[Items listed in a dataset]
-=-=-=-=-

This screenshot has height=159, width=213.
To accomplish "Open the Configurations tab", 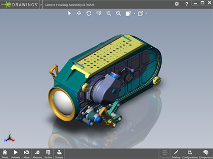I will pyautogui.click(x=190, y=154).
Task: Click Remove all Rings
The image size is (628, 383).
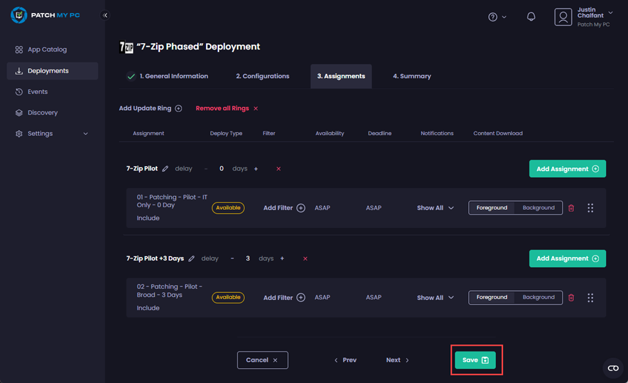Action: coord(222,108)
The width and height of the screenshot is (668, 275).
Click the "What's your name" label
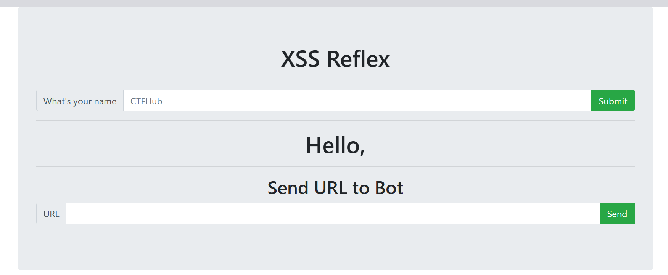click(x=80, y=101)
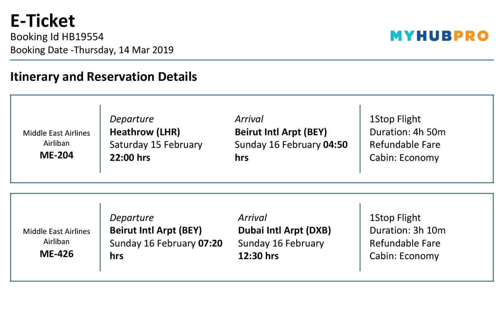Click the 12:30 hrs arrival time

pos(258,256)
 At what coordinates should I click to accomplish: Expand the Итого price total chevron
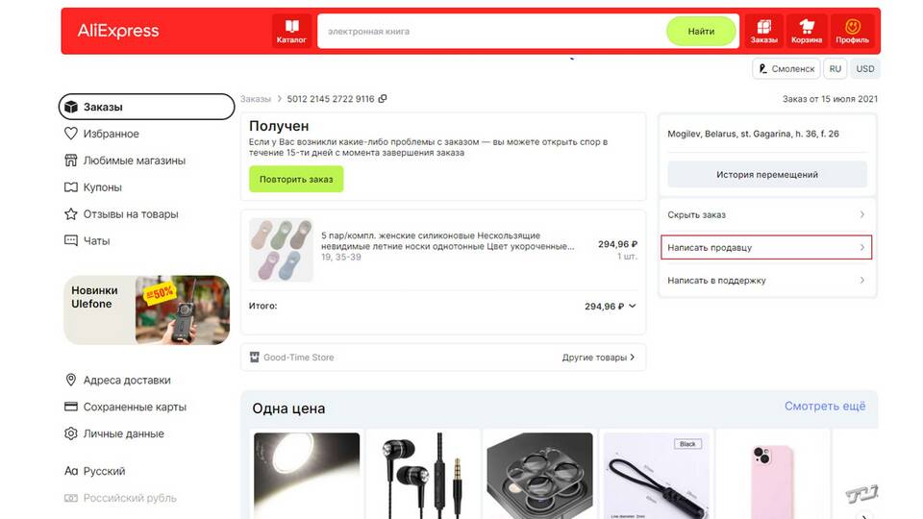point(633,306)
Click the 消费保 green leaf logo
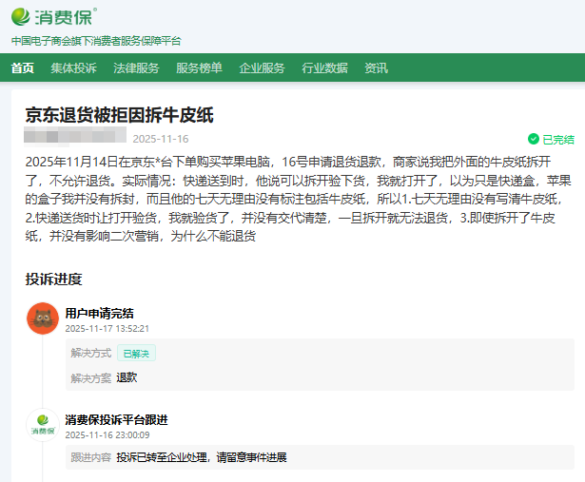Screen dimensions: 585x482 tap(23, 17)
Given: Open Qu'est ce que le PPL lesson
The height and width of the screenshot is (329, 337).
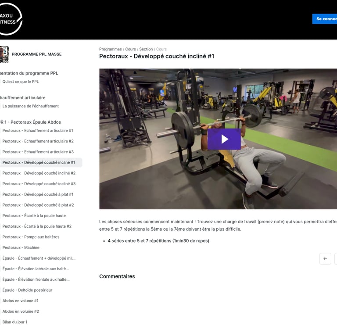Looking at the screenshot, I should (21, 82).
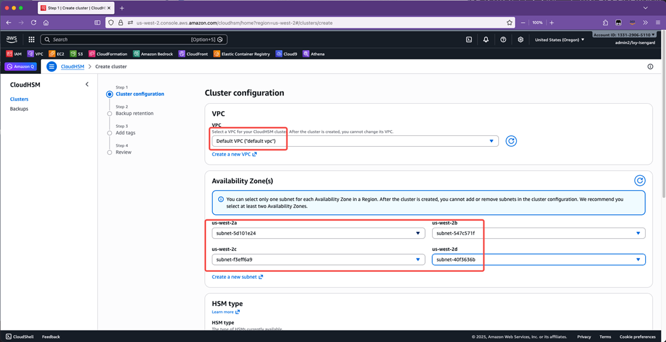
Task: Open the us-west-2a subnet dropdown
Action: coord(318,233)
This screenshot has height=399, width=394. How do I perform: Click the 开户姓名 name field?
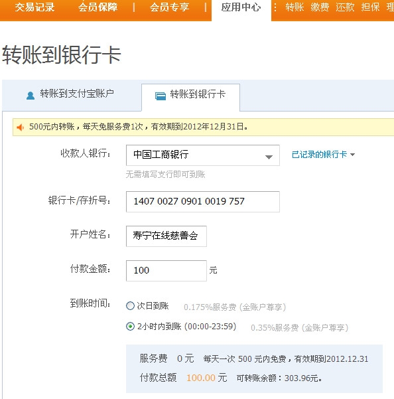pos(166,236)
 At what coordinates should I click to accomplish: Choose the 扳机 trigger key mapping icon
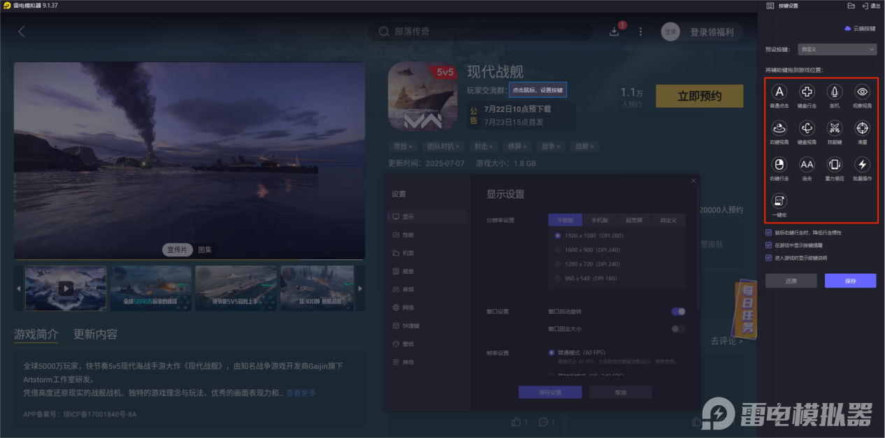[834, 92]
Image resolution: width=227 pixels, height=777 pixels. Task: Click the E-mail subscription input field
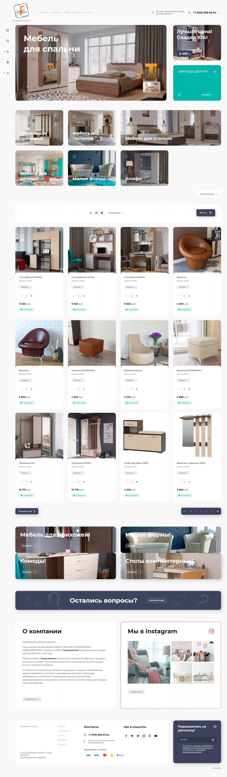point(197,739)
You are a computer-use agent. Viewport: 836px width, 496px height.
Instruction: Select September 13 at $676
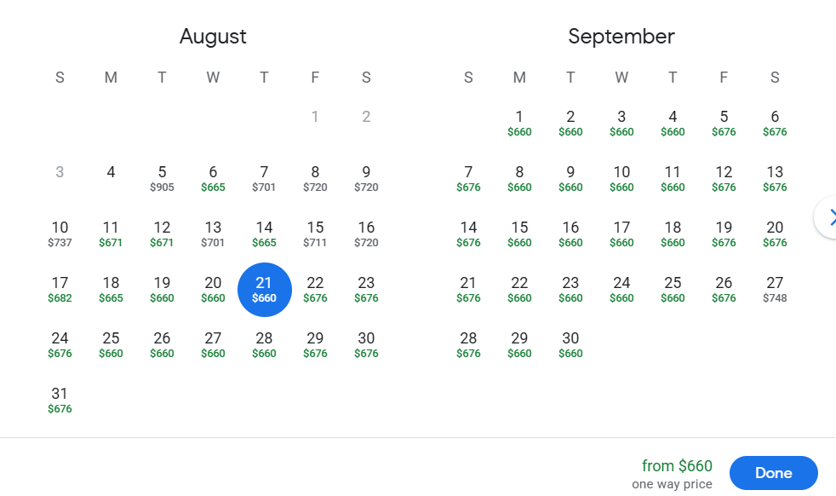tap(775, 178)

-=-=-=-=-

TASK TO COMPLETE:
Beginning with the line where "The height and" appears, restate word for word every line down to the last one in the data, but keep the pictures out.

EXERCISE OUTPUT:
The height and width of the screenshot is (329, 337).
Looking at the screenshot, I should (21, 82).
Task: Open the us-west-2a subnet dropdown
Action: coord(318,233)
This screenshot has height=399, width=394. How do I perform: Click the 开户姓名 name field?
pos(166,236)
 At what coordinates should I click to accomplish: Choose the 扳机 trigger key mapping icon
[834, 92]
Image resolution: width=227 pixels, height=777 pixels. Task: Click the E-mail subscription input field
point(197,739)
You are a computer-use agent. Viewport: 836px width, 496px height.
Instruction: Select September 13 at $676
tap(775, 178)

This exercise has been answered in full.